> _What you will do_
Pictures excluded, retype the lines from the one containing "Blair Onyx Talks" through the last line of the data below, both included.

[Saved entries]
------------------------------------------------
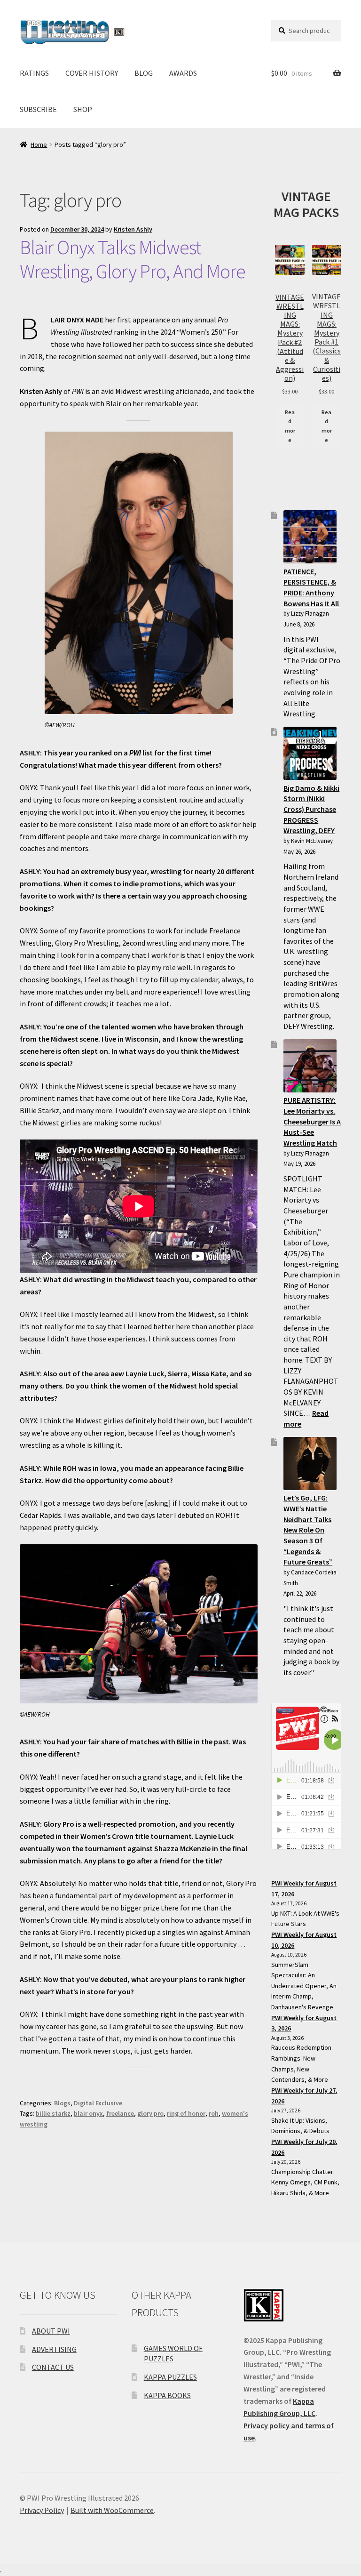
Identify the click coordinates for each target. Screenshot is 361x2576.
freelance (120, 2113)
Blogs (62, 2103)
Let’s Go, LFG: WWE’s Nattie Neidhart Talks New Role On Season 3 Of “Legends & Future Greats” (307, 1529)
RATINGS (34, 73)
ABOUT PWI (51, 2330)
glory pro (150, 2113)
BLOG (143, 73)
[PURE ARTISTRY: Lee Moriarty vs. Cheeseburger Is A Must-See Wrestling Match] (310, 1065)
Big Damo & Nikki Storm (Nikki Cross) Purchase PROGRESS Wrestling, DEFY (311, 809)
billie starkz (53, 2113)
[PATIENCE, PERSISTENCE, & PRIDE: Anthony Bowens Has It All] (310, 536)
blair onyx (88, 2113)
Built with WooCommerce (112, 2510)
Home (39, 144)
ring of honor (186, 2113)
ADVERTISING (54, 2349)
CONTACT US (53, 2367)
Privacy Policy (42, 2510)
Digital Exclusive (98, 2103)
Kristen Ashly (133, 229)
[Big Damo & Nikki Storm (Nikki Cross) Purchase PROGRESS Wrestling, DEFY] (310, 753)
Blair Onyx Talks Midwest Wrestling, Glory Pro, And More (132, 259)
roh (214, 2113)
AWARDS (183, 73)
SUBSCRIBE (38, 109)
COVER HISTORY (91, 73)
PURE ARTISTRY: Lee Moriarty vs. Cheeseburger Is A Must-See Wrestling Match (312, 1121)
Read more (290, 426)
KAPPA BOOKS (167, 2395)
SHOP (82, 109)
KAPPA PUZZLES (170, 2377)
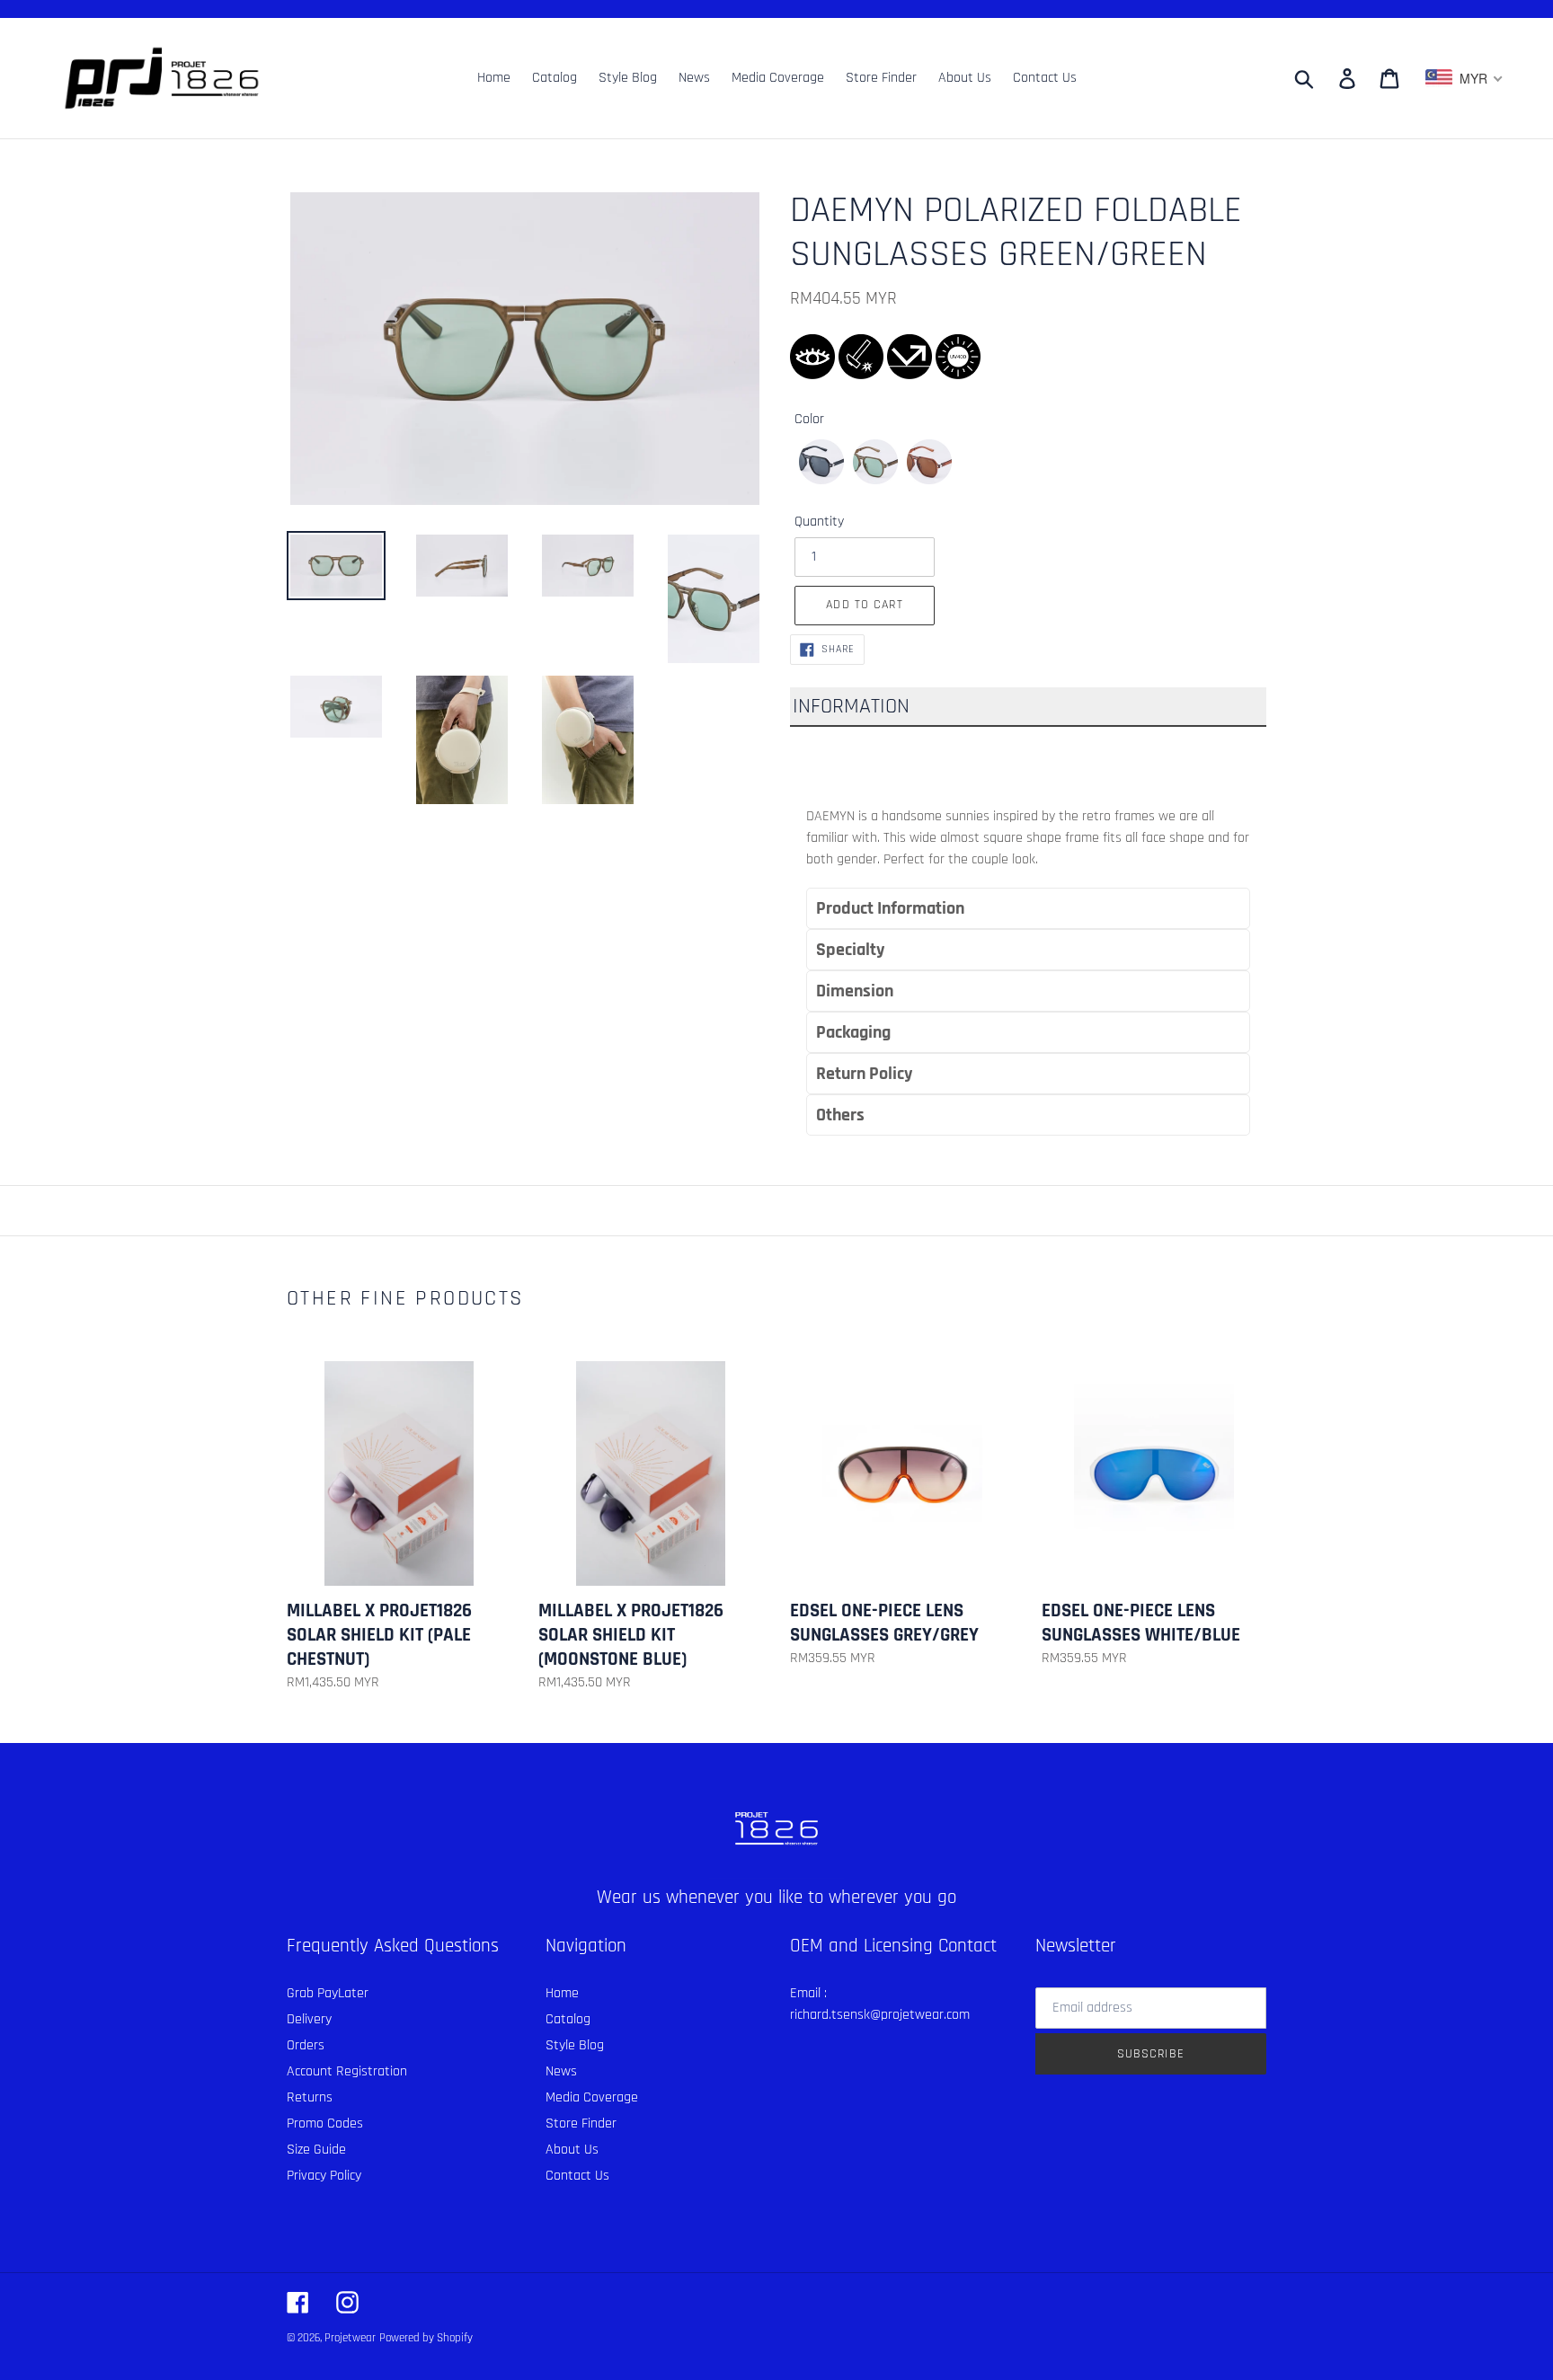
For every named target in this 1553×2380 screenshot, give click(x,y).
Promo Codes (325, 2123)
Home (562, 1993)
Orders (305, 2045)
------------------------------------------------
> _Expected output_
Blair Onyx Talks Midwest Wrestling, Glory Pro, And More (132, 259)
roh (214, 2113)
AWARDS (183, 73)
SUBSCRIBE (38, 109)
COVER HISTORY (91, 73)
PURE ARTISTRY: Lee Moriarty vs. Cheeseburger Is A Must-See Wrestling Match (312, 1121)
Read more (290, 426)
KAPPA BOOKS (167, 2395)
SHOP (82, 109)
KAPPA PUZZLES (170, 2377)
For every named target in this 1553×2380 screenshot, give click(x,y).
Promo Codes (325, 2123)
Home (562, 1993)
Orders (305, 2045)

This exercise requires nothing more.